> DESCRIPTION OF THE TASK
Look over the material for the string "agent". Copy every line where it turns up.

> EXTRACTED INFORMATION
::::::

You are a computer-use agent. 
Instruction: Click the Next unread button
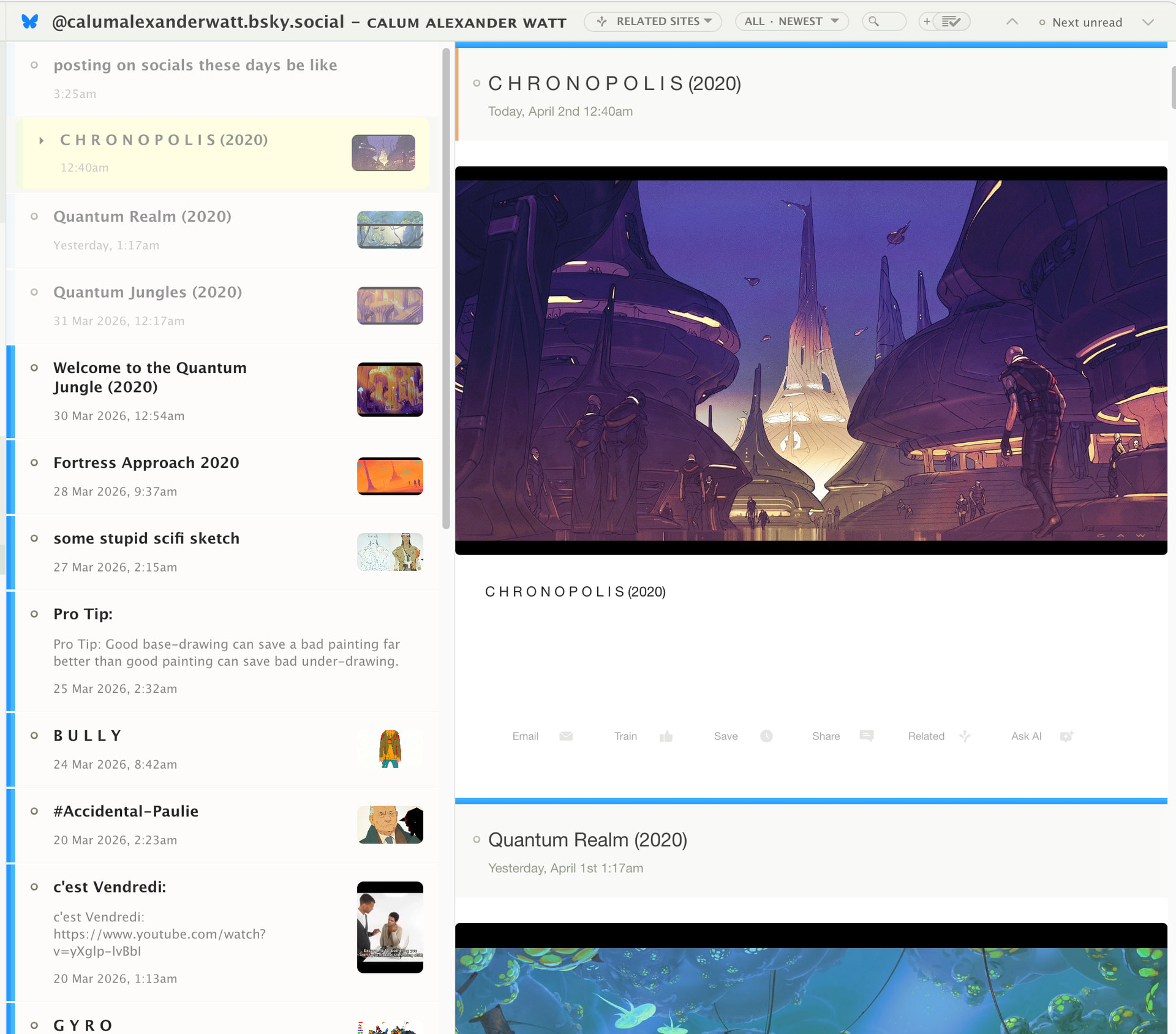click(1081, 23)
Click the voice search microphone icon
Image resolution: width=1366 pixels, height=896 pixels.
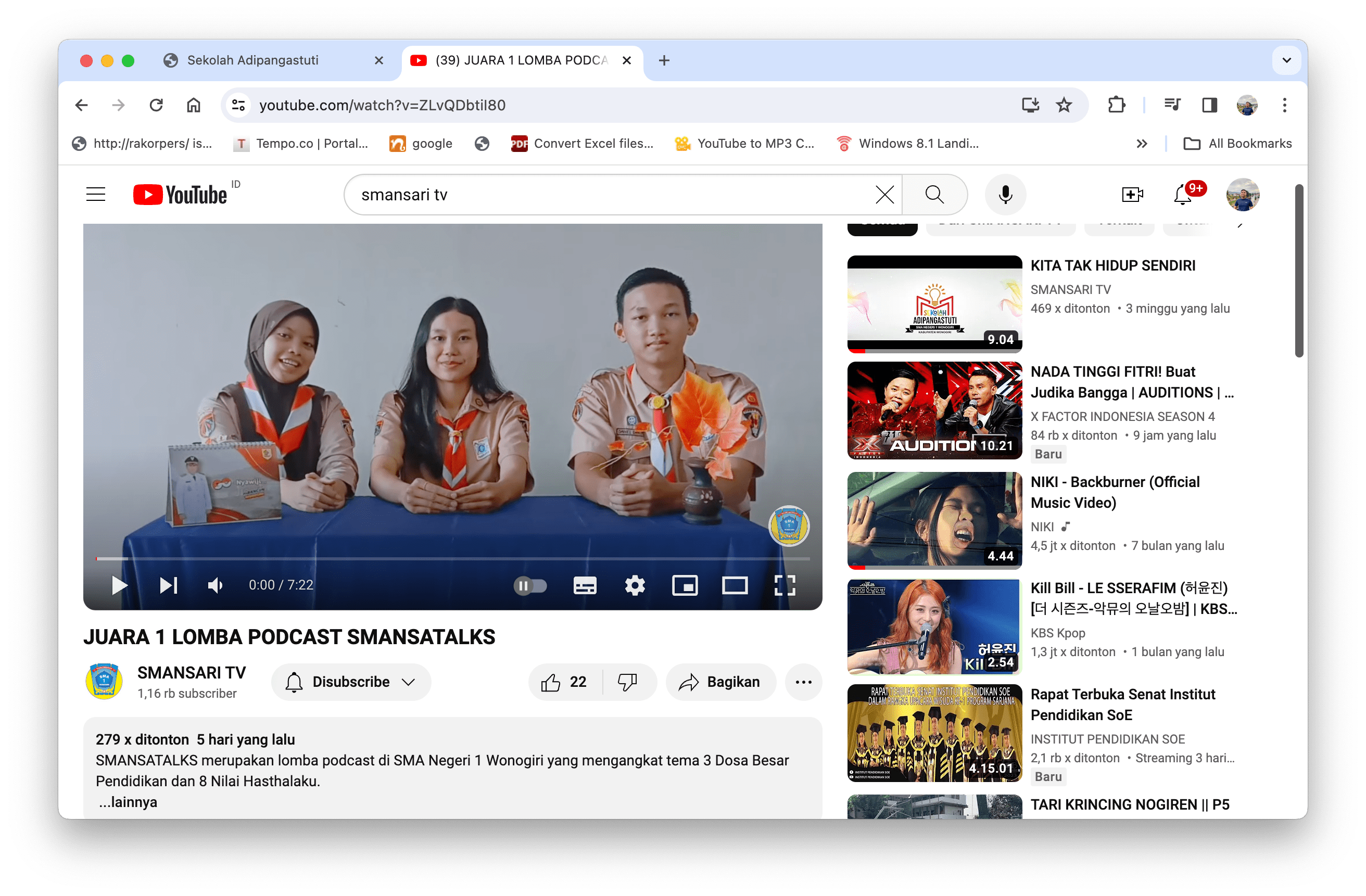pos(1005,195)
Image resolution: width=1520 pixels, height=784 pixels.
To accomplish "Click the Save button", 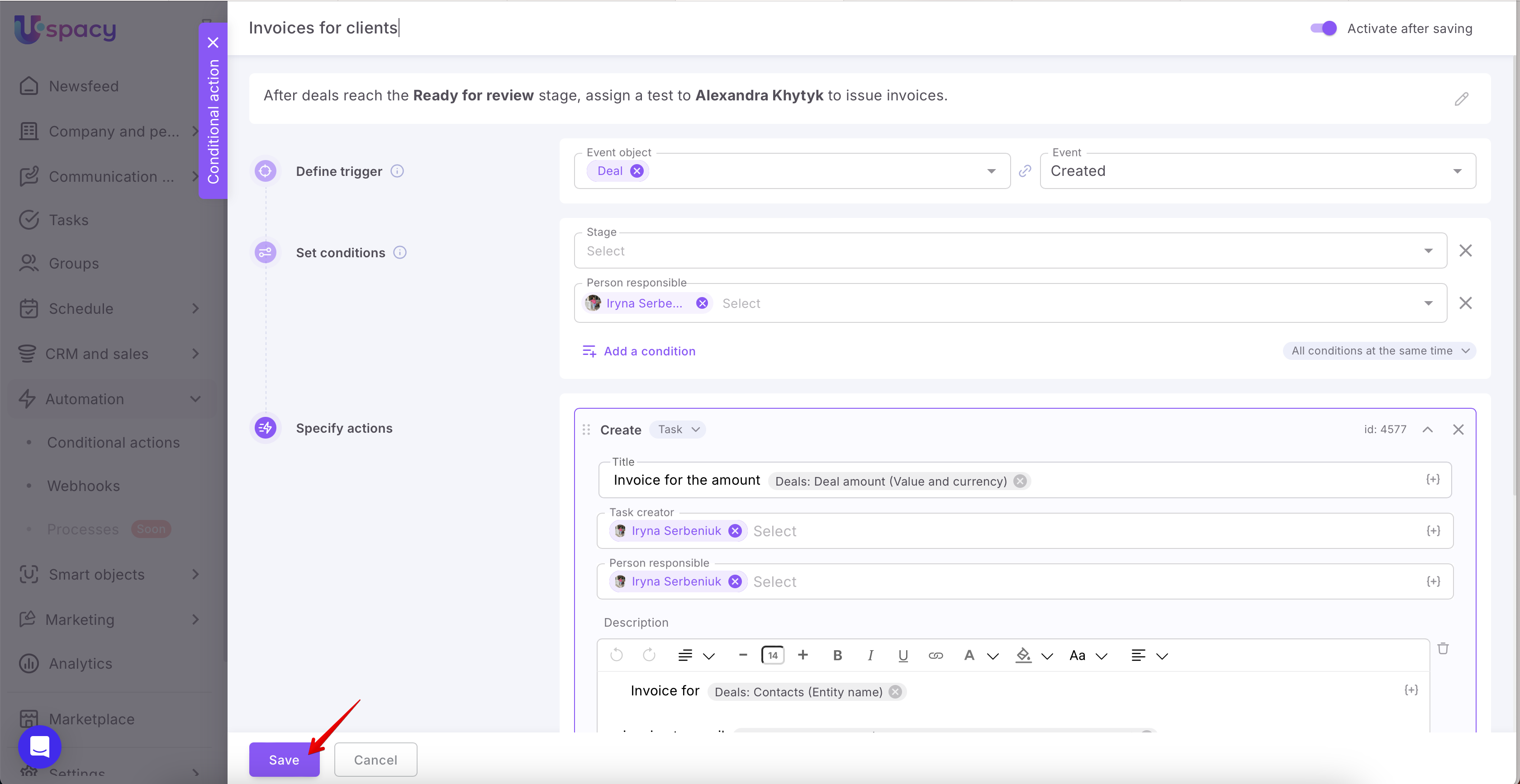I will pos(284,760).
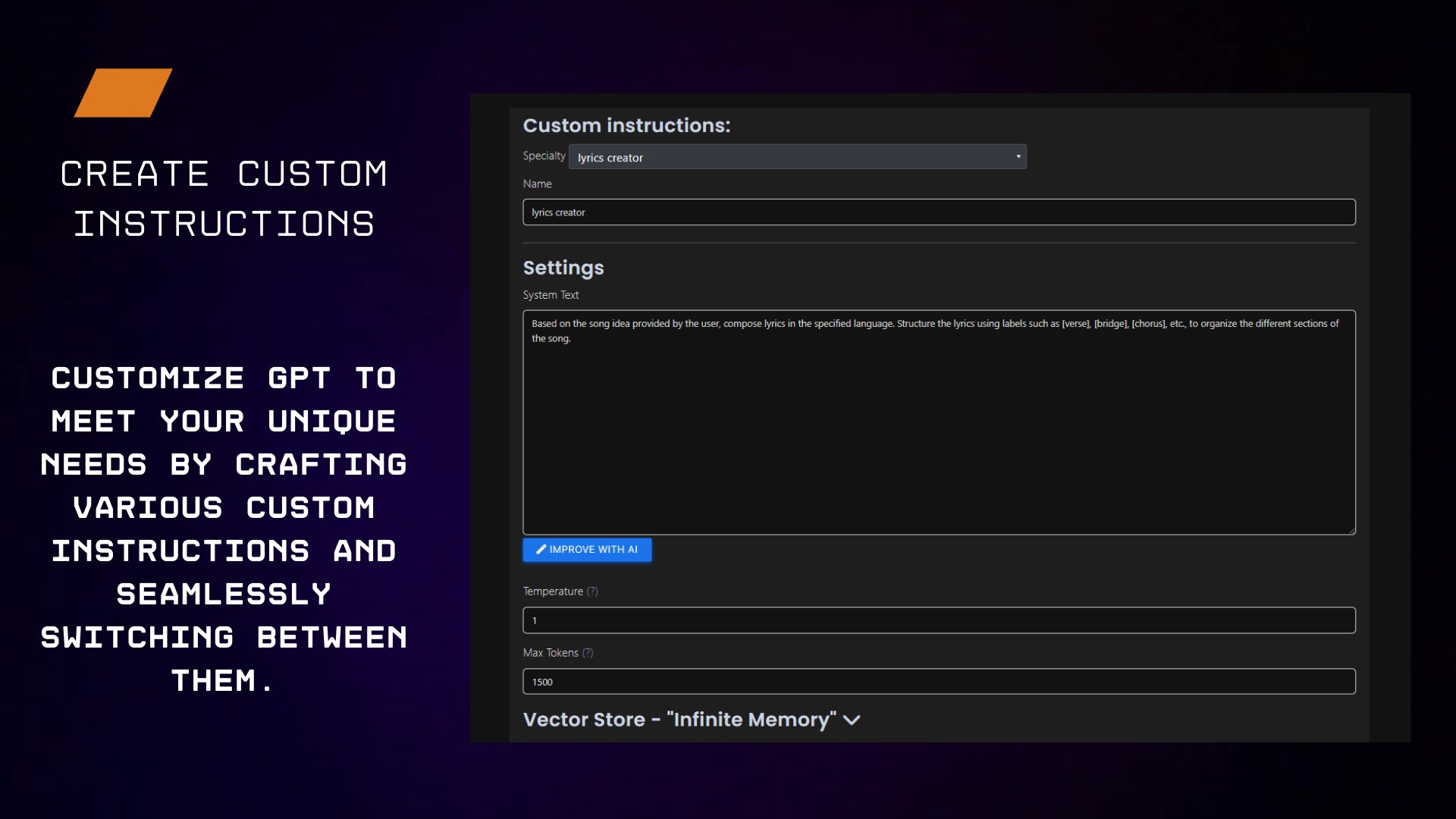
Task: Click the Max Tokens 1500 field
Action: tap(939, 682)
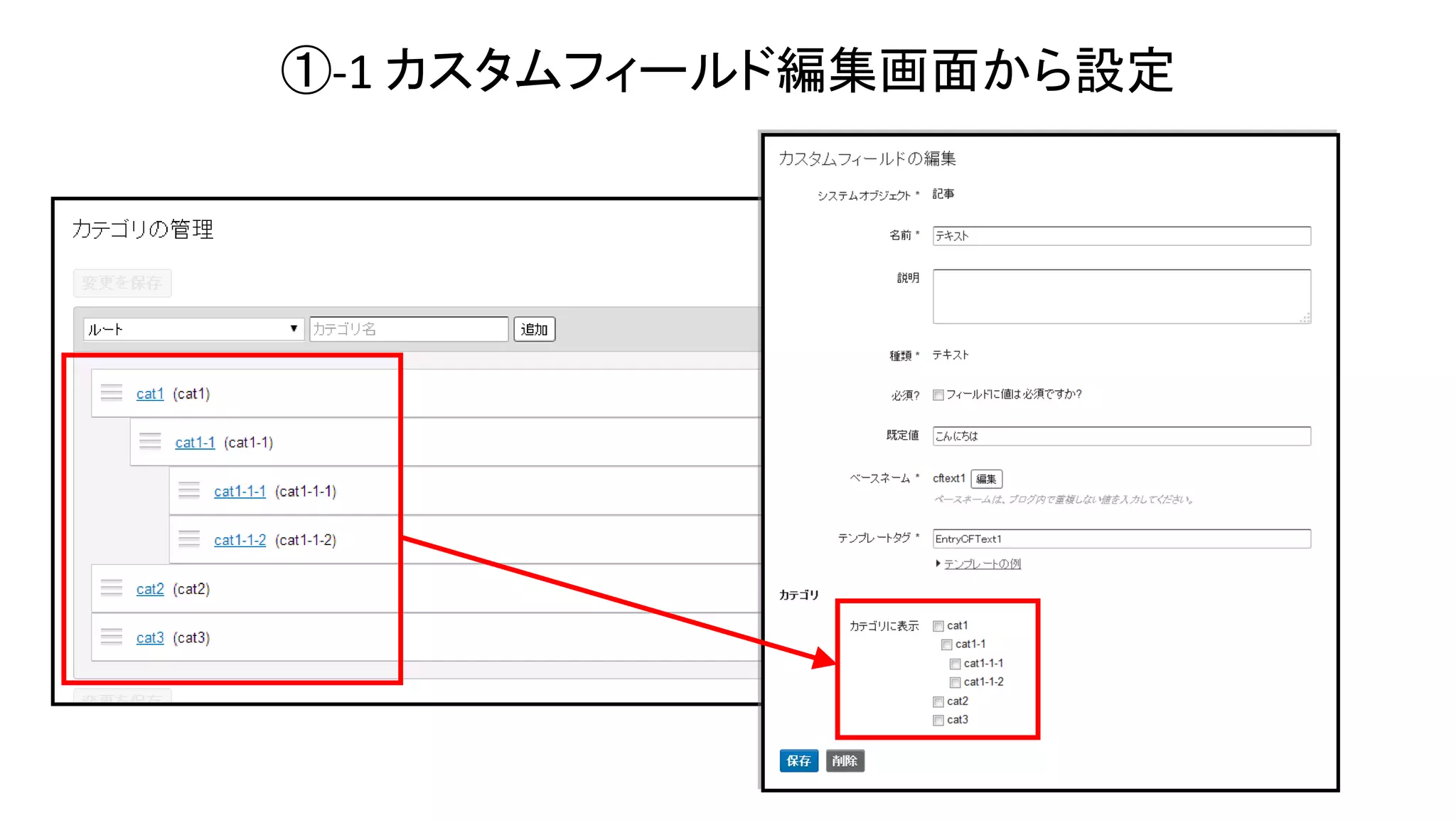Click the drag handle icon for cat1-1

click(150, 442)
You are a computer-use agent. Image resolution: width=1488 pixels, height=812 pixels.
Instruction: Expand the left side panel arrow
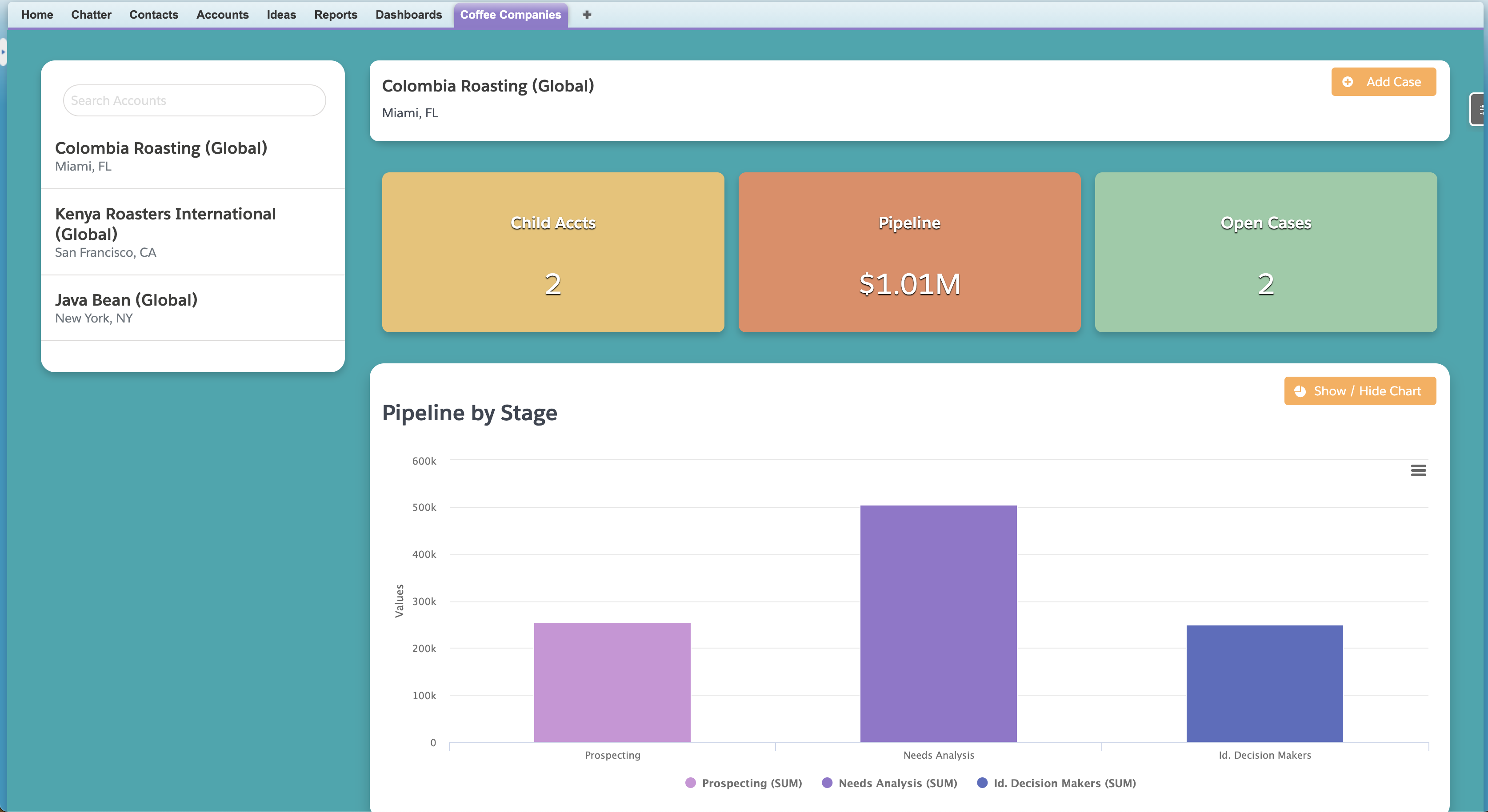(x=4, y=52)
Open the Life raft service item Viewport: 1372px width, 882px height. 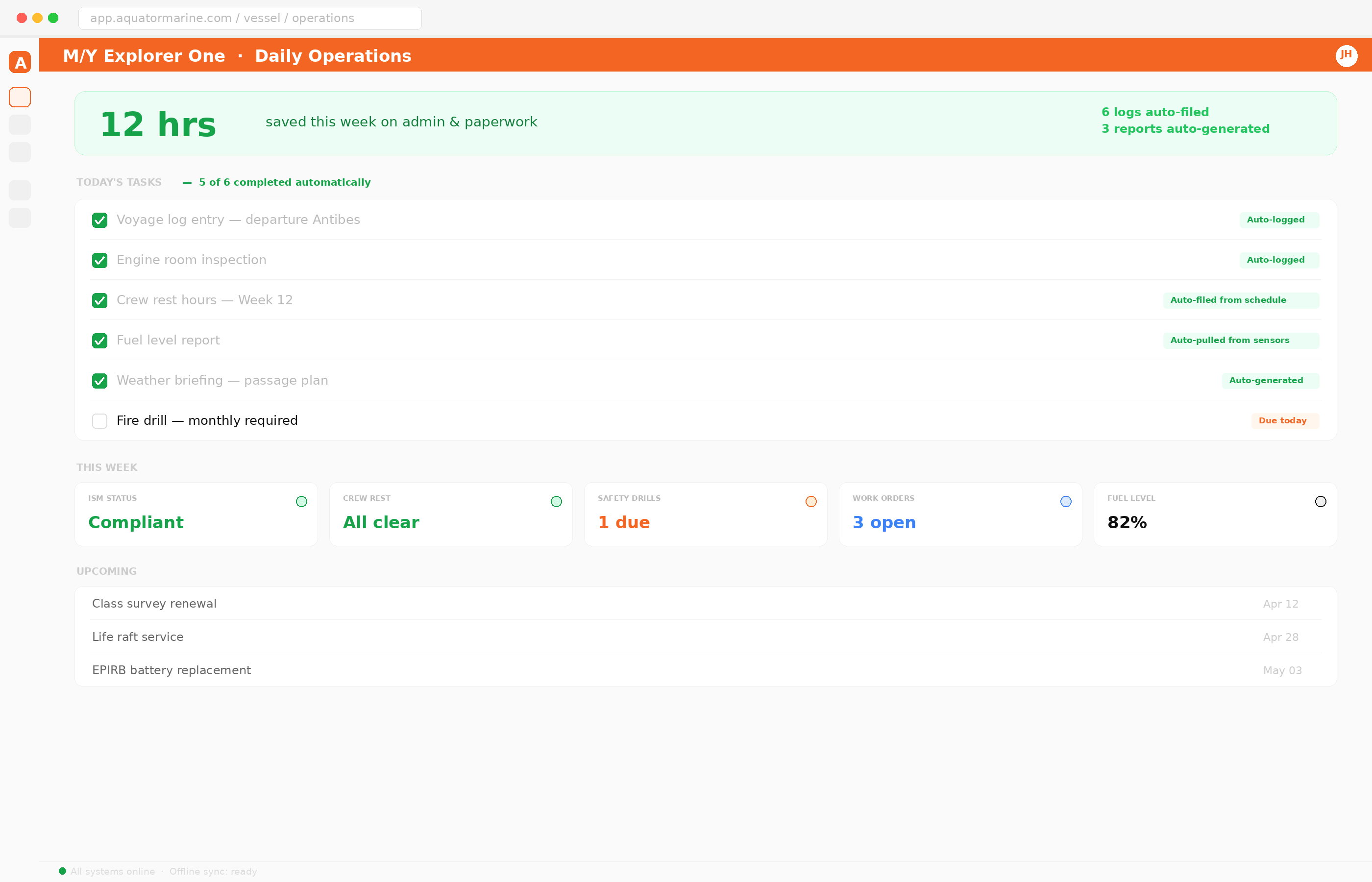pyautogui.click(x=138, y=637)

::::::

> SOLUTION TO THIS TASK
You are a computer-use agent. 
You are a computer-use agent. Image resolution: width=1488 pixels, height=812 pixels.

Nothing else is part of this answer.